◆ Text excerpt
BACKGROUND: Pulse pressure represents a well-established independent predictor for cardiovascular morbidity and mortality. Forearm endothelial dysfunction, defined as impaired vasodilating response to acetylcholine (ACh), may be associated with several cardiovascular risk factors. Recently, the prognostic value of coronary and forearm endothelial dysfunction has been demonstrated.
METHODS: All patients underwent measurement of blood pressure (BP) both clinically and in an ambulatory setting. Endothelium-dependent and -independent vasodilation was investigated by strain-gauge plethysmography in 262 hypertensive patients (age 30 to 55 years) during intra-arterial infusion of increasing doses of ACh and sodium nitroprusside.
RESULTS: We observed that systolic BP rather than diastolic BP significantly induces the PP increase. Linear regression analysis revealed a significant inverse correlation between ACh-stimulated forearm blood flow (FBF) and age, body mass index, clinic and monitored systolic BP, and clinic and monitored PP. However, stepwise multivariate analysis showed that monitored PP was the strongest independent predictor of ACh-stimulated FBF, accounting for 33.6% of the variation. After adjustment for other covariates, ACh-stimulated FBF decreases by 8.7% for each mm Hg increment in monitored PP.

◆ Given information
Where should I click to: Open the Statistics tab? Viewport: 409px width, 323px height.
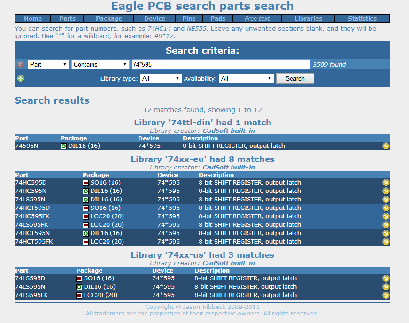pos(362,18)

◆ Questions
1. Retype the hypertension study abstract between "BACKGROUND: Pulse pressure" and "and sodium nitroprusside.", inclusive.
2. According to the hypertension study abstract, what share of the variation in ACh-stimulated forearm blood flow did monitored pulse pressure account for?
3. In the hypertension study abstract, which variables did linear regression analysis show to be inversely correlated with ACh-stimulated forearm blood flow? List them all.

◆ Responses for each task
1.
BACKGROUND: Pulse pressure represents a well-established independent predictor for cardiovascular morbidity and mortality. Forearm endothelial dysfunction, defined as impaired vasodilating response to acetylcholine (ACh), may be associated with several cardiovascular risk factors. Recently, the prognostic value of coronary and forearm endothelial dysfunction has been demonstrated.
METHODS: All patients underwent measurement of blood pressure (BP) both clinically and in an ambulatory setting. Endothelium-dependent and -independent vasodilation was investigated by strain-gauge plethysmography in 262 hypertensive patients (age 30 to 55 years) during intra-arterial infusion of increasing doses of ACh and sodium nitroprusside.

2. 33.6%

3.
- Age
- Body mass index
- Clinic systolic BP
- Monitored systolic BP
- Clinic PP
- Monitored PP